«Нечем жить», но за всей жизнью, с ее страшными драмами, политическими и домашними, стоит неустанная работа, и даже в самые тяжелые времена Фрейденберг занимается наукой. В период с 1933 по 1940 год это ее исследование о поэме Гесиода «Труды и дни», работа теоретическая, делающая широкие обобщения о литературной форме. В тетради записок приведен написанный в марте 1941 года отзыв В. Десницкого, который не счел целесообразным эту работу печатать именно в силу ее теоретических положений, которые он проиллюстрировал серией афористических цитат из труда Фрейденберг. (Этот научный труд также остался ненапечатанным.) Именно из этих цитат, выбранных рукой недоброжелателя, читатель записок узнает о том, что работа Фрейденберг, выходя за пределы поэмы Гесиода, выходила и за пределы представлений о поведении человека «в обществе, в семье, на работе». Она писала о параллелизме политического, мифологического и этического планов, о переходе исторического в эсхатологическое, когда эсхатологическое учение принимает политическую форму, о взгляде на человека как на микрокосм, в котором, как в «Государстве» Платона, отразилось представление о государстве и о вселенной (XII: 95, 243–244).
Из этого описания очевиден параллелизм между работой Фрейденберг о «Трудах и днях» Гесиода и ее записками о собственных трудах и днях.
К весне 1941 года атмосфера террора, катастрофа в любви и неудача в науке привели ее к полному отчаянью:
Я обращала взор на всю эту сталинскую жизнь, лежавшую на земле голой и обесчещенной. Все всегда было отравлено в нашем быту; радости никогда не было; никогда завтрашний день не сулил надежды; все жертвы были напрасны.
И я уже жить не могла. Тленье входило в меня. Я мечтала о катастрофе и о непоправимом (XII: 95, 246).
Так Фрейденберг заканчивает свою «биографию» между 1917 и 1941 годом, написанную зимой 1948/49 года, чтобы заполнить лакуну в записках о своей жизни.
6. МИФОПОЛИТИЧЕСКАЯ ТЕОРИЯ ОЛЬГИ ФРЕЙДЕНБЕРГ В КОНТЕКСТЕ ПОЛИТИЧЕСКОЙ МЫСЛИ ЕЕ ВРЕМЕНИ
Размышляя в своих записках над теоретическим значением происходящего, Фрейденберг думала в категориях и образах, которыми политическая философия оперировала начиная с Платона и Аристотеля, Макиавелли и Гоббса и вплоть до Арендт и Агамбена. В записках, на материале каждодневной жизни, подспудно разрабатывается мифополитическая теория сталинизма. Укорененная в бытовом опыте и развивающаяся день ото дня, это не теория-трактат, а теория-дневник, неотделимая от процесса переживания, писания и осмысления.

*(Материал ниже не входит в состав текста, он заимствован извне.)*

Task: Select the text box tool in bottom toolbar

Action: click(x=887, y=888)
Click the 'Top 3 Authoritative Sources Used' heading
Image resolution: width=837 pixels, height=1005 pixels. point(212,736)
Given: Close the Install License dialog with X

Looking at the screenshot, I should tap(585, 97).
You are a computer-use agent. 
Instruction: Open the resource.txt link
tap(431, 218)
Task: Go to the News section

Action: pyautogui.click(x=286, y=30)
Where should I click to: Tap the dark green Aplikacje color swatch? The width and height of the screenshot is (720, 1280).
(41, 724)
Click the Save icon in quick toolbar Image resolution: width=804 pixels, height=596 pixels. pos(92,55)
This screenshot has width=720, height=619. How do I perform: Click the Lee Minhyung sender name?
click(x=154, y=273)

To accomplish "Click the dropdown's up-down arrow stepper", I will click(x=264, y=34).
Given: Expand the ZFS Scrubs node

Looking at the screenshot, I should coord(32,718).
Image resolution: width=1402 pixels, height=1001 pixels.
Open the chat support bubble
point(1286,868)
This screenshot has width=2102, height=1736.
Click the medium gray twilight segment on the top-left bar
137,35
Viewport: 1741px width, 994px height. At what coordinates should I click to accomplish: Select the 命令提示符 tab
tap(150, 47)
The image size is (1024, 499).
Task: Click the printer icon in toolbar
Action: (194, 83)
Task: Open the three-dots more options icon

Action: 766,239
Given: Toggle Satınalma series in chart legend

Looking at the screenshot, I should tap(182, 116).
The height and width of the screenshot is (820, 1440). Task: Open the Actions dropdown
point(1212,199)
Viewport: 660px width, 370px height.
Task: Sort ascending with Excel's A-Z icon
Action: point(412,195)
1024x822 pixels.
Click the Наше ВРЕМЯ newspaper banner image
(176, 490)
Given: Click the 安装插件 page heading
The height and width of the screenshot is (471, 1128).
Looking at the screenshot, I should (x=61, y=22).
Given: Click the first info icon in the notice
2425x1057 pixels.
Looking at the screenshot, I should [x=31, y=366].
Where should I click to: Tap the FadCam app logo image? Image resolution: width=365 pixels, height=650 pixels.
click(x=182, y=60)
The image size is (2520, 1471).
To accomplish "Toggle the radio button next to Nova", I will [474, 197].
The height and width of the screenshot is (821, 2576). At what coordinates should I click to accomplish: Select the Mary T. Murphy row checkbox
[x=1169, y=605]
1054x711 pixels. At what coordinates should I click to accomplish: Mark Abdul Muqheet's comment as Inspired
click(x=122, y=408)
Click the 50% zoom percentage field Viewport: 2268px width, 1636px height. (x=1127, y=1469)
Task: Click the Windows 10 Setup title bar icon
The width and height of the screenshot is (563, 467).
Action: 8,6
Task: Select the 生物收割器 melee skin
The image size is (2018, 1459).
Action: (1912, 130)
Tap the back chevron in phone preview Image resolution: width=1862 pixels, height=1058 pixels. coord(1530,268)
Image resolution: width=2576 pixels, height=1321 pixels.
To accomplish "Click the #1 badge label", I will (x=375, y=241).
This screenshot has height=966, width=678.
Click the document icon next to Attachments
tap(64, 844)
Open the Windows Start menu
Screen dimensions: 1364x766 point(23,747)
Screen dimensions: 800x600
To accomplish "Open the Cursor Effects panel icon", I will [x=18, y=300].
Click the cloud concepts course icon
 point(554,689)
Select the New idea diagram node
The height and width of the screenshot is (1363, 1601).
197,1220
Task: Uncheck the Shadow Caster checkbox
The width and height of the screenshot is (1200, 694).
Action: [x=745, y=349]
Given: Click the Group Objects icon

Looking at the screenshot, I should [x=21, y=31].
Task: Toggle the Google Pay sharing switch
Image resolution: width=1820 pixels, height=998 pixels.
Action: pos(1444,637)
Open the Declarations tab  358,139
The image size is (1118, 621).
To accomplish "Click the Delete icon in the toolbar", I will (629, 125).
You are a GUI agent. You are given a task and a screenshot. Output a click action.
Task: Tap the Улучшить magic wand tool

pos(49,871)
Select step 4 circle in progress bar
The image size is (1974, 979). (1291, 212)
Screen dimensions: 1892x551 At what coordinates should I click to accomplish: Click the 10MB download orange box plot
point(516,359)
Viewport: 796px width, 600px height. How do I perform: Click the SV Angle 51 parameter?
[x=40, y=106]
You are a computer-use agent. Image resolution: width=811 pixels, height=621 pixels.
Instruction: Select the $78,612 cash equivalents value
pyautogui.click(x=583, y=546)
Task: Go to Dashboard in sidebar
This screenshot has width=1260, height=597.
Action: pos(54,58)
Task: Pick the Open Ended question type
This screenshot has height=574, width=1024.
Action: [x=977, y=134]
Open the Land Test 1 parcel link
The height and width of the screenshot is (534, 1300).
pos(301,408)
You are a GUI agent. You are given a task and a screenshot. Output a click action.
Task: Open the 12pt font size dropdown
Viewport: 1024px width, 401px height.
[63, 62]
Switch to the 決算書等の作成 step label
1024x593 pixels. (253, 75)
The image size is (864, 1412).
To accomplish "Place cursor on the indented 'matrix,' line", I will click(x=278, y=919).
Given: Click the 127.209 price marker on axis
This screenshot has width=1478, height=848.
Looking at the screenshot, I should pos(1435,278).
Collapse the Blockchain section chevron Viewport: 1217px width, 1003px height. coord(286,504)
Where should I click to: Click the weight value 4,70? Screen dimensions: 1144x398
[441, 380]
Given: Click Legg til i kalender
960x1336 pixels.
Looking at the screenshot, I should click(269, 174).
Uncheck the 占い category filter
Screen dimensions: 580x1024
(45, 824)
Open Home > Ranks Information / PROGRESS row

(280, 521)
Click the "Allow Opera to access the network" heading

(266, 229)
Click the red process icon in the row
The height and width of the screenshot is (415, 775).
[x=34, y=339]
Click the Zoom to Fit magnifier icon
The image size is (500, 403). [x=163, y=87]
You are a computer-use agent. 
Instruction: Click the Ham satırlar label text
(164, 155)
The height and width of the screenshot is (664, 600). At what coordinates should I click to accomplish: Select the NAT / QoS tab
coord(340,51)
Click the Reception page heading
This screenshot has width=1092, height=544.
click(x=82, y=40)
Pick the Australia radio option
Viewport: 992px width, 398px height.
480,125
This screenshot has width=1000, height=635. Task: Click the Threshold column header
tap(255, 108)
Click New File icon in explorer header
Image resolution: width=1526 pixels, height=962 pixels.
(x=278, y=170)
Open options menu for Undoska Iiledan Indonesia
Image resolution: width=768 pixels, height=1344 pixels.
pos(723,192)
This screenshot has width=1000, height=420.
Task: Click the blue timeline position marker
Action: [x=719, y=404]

Задача этой главы – вычленить из толщи записок, подробно описанных в предыдущих главах нашей книги, те выводы и формулировки, которые можно считать положениями политической теории Фрейденберг, следуя при этом за развитием и формообразованием ее мысли.
Делая такие извлечения и обобщения, нам придется повторить кое-что из того, что уже было изложено выше. Здесь будут представлены и те итоговые выводы, которые Фрейденберг сделала в последних двух тетрадях.
Мы постараемся также связать Фрейденберг с тем, с кем она была разделена и о ком, по всей видимости, не знала. Соотечественница Фрейденберг филолог Лидия Гинзбург, жившая по соседству, в своих блокадных записках пользовалась сходными аналитическими ходами и пришла к сходным выводам90
. Поразительные сближения – и примечательные различия – имеются и между Фрейденберг и профессиональными политическими философами, работавшими за границей, прежде всего Ханной Арендт. Они сошлись и в фундаментальных выводах о природе тоталитаризма – так, обе считали, что при тоталитарной форме правления подавление и разрушение человеческой личности является самоцелью, и в мысли, что концлагерь можно рассматривать как лабораторию такого режима, и в понимании того, что сталинизм создал вымышленный мир официальных фикций, который следует разоблачить, и во многом другом. (Нет нужды говорить, что в своих научных трудах Арендт сделала и многое такое, чего не могла сделать Фрейденберг.)